**Quoted passage**:
----
A person swimming 0.80 \(\mathrm{m}\) below the surface of the water in a swimming pool looks at the diving board that is directly overhead and sees the image of the board that is formed by refraction at the surface of the water. This image is a height of 5.20 \(\mathrm{m}\) above the swimmer. What is the actual height of the diving board above the surface of the water?

Short Answer

Expert verified
The actual height of the diving board is 6.116 m above the water surface.

Step by step solution

01

Understand the concept

This problem involves refraction, which is the bending of light as it passes from one medium to another. We are given the apparent height seen by the swimmer and need to find the actual height using Snell's Law.
02

Identify the knowns and unknowns

- Given: Apparent height of image above water surface: 5.20 m; Depth of swimmer below water surface: 0.80 m - Unknown: Actual height of the diving board above the water surface (real height).
03

Use Snell's Law for a level surface

Snell's Law relates the angle of incidence (i) and the angle of refraction (r) through the equation: \ \(n_1 \sin(i) = n_2 \sin(r)\).However, in terms of apparent depth (d') and real depth (d) for normal viewing angles from water to air, we can approximate: \ \(\frac{\text{apparent height}}{\text{real height} + \text{swimmer's depth}} = \frac{n_{air}}{n_{water}}\) \ where \(n_{air}\) is about 1.00 and \(n_{water}\) is about 1.33.
----
**Material**:
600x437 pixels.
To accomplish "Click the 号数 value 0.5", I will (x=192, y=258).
----
**Work to complete**:
a. Decide whether each statement below agrees with the diving-board refraction problem, answering yes or no for each and quoting the deciding words of that text: (i) the swimmer is 0.80 m below the water surface; (ii) the diving board is directly overhead of the swimmer; (iii) the swimmer sees an image of the board formed by reflection at the water surface.
b. Render this sentence from the diving-board refraction problem into French: "This problem involves refraction, which is the bending of light as it passes from one medium to another."
c. Supply the next part of the worked solution to the diving-board refraction problem, picking up after its final sentence.

**Answers**:
a.
(i) Yes: "Depth of swimmer below water surface: 0.80 m"
(ii) Yes: "looks at the diving board that is directly overhead"
(iii) No: "sees the image of the board that is formed by refraction at the surface of the water"

b. Ce problème fait intervenir la réfraction, c'est-à-dire la déviation de la lumière lorsqu'elle passe d'un milieu à un autre.

c.
04

Set up the equation

Given the equation: \[\frac{5.20}{h + 0.80} = \frac{1.00}{1.33}\]where \(5.20\) m is the apparent height, \(h\) is the real height above the water, and the refractive indices are for air and water respectively.
05

Solve the equation for real height (h)

Rearrange the equation and solve for \(h\): \[5.20 \times 1.33 = (h + 0.80) \times 1.00\]\[6.916 = h + 0.80\]Subtract 0.80 from both sides:\[h = 6.916 - 0.80 = 6.116 \text{ m}\]
06

Interpretation and Conclusion

The calculated real height of the diving board above the surface of the water is 6.116 m. Therefore, the height that was seen by the swimmer is affected by the bending of light as it exited the water.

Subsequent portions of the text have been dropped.